• [Task requirements] Return, word for word, the lines of the listing below from the one with "Click the text" through the one with "Select the metropolisru", and no other lines.

______________________________

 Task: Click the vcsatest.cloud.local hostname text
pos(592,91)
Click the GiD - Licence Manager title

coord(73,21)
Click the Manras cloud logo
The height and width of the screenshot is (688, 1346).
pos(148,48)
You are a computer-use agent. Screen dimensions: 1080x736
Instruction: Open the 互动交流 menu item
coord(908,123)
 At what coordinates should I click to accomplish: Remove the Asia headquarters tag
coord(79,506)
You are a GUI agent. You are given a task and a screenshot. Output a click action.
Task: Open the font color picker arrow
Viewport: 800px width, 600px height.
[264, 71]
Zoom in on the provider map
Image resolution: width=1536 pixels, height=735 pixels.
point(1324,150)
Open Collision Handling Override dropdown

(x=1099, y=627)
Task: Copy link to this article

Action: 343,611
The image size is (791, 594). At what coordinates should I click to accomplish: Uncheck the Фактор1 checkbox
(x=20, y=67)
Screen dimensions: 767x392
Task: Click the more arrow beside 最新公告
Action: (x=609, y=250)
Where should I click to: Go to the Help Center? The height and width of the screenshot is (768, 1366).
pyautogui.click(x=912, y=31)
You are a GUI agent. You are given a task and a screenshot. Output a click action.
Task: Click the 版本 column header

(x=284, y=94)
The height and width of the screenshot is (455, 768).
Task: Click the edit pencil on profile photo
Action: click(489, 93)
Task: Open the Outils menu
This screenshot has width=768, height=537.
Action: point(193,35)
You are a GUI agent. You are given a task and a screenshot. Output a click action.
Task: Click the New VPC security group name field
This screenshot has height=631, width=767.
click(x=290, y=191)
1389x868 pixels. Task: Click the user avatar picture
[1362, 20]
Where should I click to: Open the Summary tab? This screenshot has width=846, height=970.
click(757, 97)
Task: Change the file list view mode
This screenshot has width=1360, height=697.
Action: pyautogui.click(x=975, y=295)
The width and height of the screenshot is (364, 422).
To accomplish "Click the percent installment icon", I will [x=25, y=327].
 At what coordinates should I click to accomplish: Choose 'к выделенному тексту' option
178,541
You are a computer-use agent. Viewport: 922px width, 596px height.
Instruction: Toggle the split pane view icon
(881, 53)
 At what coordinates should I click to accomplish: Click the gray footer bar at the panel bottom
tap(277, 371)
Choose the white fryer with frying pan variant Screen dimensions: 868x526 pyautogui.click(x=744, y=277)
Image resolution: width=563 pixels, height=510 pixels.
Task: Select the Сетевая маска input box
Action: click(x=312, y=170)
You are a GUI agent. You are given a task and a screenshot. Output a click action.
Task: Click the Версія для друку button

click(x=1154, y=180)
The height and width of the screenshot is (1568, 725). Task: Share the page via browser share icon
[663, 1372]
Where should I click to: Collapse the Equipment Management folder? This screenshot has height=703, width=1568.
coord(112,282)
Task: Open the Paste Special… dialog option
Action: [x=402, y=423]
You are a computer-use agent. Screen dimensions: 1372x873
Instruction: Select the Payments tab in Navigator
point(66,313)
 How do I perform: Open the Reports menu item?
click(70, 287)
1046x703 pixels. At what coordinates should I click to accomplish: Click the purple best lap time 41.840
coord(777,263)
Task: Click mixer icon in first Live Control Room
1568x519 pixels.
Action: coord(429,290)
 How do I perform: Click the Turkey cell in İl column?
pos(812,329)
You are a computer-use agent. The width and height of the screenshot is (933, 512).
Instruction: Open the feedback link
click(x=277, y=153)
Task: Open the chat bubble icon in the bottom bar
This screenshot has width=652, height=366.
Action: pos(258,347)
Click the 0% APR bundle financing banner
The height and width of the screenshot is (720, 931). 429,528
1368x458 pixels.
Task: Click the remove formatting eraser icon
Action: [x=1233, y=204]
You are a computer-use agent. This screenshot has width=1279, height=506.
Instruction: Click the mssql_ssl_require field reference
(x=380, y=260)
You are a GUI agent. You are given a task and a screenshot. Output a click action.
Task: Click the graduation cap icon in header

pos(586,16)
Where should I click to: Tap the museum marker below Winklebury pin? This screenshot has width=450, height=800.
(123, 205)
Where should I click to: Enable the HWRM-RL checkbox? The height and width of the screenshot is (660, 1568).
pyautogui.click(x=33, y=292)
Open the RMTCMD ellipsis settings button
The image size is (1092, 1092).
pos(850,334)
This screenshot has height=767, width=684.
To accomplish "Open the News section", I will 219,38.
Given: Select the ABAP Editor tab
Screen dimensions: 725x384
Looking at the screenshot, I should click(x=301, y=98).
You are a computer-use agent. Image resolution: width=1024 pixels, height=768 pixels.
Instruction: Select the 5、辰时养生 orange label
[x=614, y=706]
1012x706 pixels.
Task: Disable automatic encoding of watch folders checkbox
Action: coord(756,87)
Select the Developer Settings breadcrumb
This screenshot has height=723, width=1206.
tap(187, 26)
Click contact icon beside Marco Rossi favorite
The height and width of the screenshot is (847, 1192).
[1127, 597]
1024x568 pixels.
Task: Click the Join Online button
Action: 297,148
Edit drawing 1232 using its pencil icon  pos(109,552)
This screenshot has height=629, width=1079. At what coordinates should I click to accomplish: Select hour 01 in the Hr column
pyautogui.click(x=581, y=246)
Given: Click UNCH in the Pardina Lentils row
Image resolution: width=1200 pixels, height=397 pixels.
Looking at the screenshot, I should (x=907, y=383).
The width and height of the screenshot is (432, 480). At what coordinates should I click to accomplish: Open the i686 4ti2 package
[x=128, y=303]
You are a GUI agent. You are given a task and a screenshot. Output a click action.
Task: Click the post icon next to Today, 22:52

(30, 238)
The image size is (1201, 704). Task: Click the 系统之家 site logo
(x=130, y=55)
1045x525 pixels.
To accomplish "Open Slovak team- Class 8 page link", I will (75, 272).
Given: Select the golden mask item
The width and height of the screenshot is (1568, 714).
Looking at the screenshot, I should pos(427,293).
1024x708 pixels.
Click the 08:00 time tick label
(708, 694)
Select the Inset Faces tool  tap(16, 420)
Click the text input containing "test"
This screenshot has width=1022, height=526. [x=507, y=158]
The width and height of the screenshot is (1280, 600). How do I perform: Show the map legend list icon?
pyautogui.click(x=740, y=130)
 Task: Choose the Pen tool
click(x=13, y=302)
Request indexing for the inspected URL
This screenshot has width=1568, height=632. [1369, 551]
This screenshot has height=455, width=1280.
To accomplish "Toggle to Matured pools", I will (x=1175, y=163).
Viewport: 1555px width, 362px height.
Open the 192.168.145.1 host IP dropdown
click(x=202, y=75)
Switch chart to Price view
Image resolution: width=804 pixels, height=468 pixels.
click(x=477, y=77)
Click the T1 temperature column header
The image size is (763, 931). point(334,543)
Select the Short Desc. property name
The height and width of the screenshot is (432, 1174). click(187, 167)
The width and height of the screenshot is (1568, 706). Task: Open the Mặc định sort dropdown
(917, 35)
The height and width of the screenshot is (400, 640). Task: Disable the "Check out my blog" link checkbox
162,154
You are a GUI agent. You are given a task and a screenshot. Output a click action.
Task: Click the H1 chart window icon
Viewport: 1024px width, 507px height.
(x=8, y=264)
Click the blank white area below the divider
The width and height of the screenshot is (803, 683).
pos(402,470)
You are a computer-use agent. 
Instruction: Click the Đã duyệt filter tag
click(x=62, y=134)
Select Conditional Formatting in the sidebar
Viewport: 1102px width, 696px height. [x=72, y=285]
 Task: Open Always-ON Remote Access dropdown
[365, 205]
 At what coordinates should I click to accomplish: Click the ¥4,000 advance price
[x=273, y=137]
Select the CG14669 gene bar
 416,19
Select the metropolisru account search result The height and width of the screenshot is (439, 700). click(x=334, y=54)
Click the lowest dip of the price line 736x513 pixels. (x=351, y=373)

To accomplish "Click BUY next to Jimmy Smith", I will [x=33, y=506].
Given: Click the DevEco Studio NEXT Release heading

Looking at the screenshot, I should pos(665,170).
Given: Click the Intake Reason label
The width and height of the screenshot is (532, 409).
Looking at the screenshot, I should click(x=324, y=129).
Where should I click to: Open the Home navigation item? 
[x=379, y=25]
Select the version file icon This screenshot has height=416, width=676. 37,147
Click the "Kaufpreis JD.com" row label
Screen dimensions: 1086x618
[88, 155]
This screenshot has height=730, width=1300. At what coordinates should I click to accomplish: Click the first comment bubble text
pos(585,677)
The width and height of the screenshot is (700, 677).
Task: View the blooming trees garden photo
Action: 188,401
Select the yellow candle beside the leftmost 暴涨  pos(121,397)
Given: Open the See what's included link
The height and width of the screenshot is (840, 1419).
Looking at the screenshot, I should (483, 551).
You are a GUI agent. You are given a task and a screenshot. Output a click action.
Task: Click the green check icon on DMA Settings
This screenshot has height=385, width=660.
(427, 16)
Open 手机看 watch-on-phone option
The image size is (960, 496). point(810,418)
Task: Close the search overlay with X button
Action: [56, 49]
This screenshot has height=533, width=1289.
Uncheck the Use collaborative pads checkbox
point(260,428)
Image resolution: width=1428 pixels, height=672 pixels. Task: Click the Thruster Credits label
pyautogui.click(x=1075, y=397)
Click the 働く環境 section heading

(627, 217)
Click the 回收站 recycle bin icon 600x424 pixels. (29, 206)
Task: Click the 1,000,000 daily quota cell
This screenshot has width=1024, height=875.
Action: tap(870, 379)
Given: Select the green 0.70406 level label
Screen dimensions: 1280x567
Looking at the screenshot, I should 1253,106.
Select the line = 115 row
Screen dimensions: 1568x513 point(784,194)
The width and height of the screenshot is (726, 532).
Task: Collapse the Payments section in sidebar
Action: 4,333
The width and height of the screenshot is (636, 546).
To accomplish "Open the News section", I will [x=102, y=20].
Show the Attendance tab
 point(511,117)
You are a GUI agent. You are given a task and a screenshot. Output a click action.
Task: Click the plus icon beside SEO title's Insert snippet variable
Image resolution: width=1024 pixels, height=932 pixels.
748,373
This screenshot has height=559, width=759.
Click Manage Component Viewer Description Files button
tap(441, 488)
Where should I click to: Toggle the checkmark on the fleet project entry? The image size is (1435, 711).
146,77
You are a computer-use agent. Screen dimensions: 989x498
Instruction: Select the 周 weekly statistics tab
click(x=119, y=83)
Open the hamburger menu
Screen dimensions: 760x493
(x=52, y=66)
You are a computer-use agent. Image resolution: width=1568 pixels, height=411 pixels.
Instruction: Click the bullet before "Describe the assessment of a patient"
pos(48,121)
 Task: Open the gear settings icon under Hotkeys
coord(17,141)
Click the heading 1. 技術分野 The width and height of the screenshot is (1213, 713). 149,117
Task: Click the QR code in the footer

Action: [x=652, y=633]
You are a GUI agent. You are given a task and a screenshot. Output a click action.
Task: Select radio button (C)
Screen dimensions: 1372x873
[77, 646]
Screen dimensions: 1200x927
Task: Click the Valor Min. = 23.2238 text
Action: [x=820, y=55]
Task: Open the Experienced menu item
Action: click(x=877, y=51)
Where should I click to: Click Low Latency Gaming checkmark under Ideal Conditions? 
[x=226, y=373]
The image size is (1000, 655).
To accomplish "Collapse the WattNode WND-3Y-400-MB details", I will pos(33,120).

______________________________

• [Answer below]
Click the text input containing "test"
This screenshot has width=1022, height=526. [x=507, y=158]
The width and height of the screenshot is (1280, 600). How do I perform: Show the map legend list icon?
pyautogui.click(x=740, y=130)
 Task: Choose the Pen tool
click(x=13, y=302)
Request indexing for the inspected URL
This screenshot has width=1568, height=632. [1369, 551]
This screenshot has height=455, width=1280.
To accomplish "Toggle to Matured pools", I will (x=1175, y=163).
Viewport: 1555px width, 362px height.
Open the 192.168.145.1 host IP dropdown
click(x=202, y=75)
Switch chart to Price view
Image resolution: width=804 pixels, height=468 pixels.
click(x=477, y=77)
Click the T1 temperature column header
The image size is (763, 931). point(334,543)
Select the Short Desc. property name
The height and width of the screenshot is (432, 1174). click(187, 167)
The width and height of the screenshot is (1568, 706). Task: Open the Mặc định sort dropdown
(917, 35)
The height and width of the screenshot is (400, 640). Task: Disable the "Check out my blog" link checkbox
162,154
You are a GUI agent. You are given a task and a screenshot. Output a click action.
Task: Click the H1 chart window icon
Viewport: 1024px width, 507px height.
(x=8, y=264)
Click the blank white area below the divider
The width and height of the screenshot is (803, 683).
pos(402,470)
You are a computer-use agent. 
Instruction: Click the Đã duyệt filter tag
click(x=62, y=134)
Select Conditional Formatting in the sidebar
Viewport: 1102px width, 696px height. [x=72, y=285]
 Task: Open Always-ON Remote Access dropdown
[365, 205]
 At what coordinates should I click to accomplish: Click the ¥4,000 advance price
[x=273, y=137]
Select the CG14669 gene bar
 416,19
Select the metropolisru account search result The height and width of the screenshot is (439, 700). click(x=334, y=54)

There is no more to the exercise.